La prima risposta che possiamo dare a questa crisi epocale dagli esiti dubbi è riscoprire il senso della misura greco mediante il quale defatalizzare il presente. Necessitiamo di paradigmi valutativi per poter giudicare la qualità del capitalismo assoluto, pertanto capire e usare i paradigmi dell’antica Grecia è una modalità per condurre dinanzi al tribunale della ragione il sistema capitalistico e contemporaneo per giudicarlo nella sua qualità per diventare consapevoli che non risponde ai bisogni dell’umanità ma delle oligarchie. Il materialismo storico può completare tale uscita dalla mistica del capitale.
Ogni prassi non può che iniziare da uno spazio-domanda di senso onto-assiologica che multiculturalismo e relativismo cercano di neutralizzare palesandosi, in tal modo, nella loro verità, essi sono la sovrastruttura della struttura capitalistica. Per poter porre in atto la prassi bisogna avere la chiarezza che ciò che ci spacciano per economia è, invece, il cattivo veleno della crematistica che intossica ogni vivente che vive sul pianeta:
“Il fatto che i greci, pur essendo all’interno di una società schiavistica (parlo di Aristotele in questo caso) avessero chiara la differenza fra economia e crematistica, è il segnale che essi avevano una chiara idea che l’individuo è pur sempre incorporato in una comunità. Questo fatto viene totalmente perduto con la modernità e cioè da Hobbes e Locke in poi. La Thatcher lo disse chiaramente che non esiste più società ma soltanto gli individui. Lei rivelò apertamente quello che era il segreto, da parecchio tempo, della società capitalistica. Essa può permettere soltanto delle etiche settoriali, cioè deontologiche professionali: l’etica dell’ingegnere, l’etica del chirurgo, dell’insegnante ecc. È chiaro che il buon ingegnere progetta case con sistemi antisismici laddove esiste un pericolo di terremoto[2].
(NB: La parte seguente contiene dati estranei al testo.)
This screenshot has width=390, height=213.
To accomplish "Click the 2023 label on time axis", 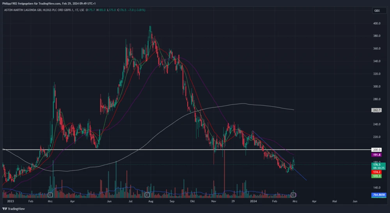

Il “Che fare?” è evidente, bisogna uscire dallo stato di passività che ci vuole “fuchi” incapaci di porre pensieri che possano mettere in discussione il sistema. I nuovi “fuchi” usano tecnologie, producono e consumano per il sistema, ma pensano di farlo per sé. Da tale stato di reificazione si esce guardando le nostre impotenze e i narcisismi che rendono invincibile la passività pianificata, da tale “rischiaramento” può iniziare la prassi.
Dove vi è prassi non vi è impotenza, ma soggettività che pensano per vivere e per trasformare il dolore e la rabbia in possibilità creative e comunitarie.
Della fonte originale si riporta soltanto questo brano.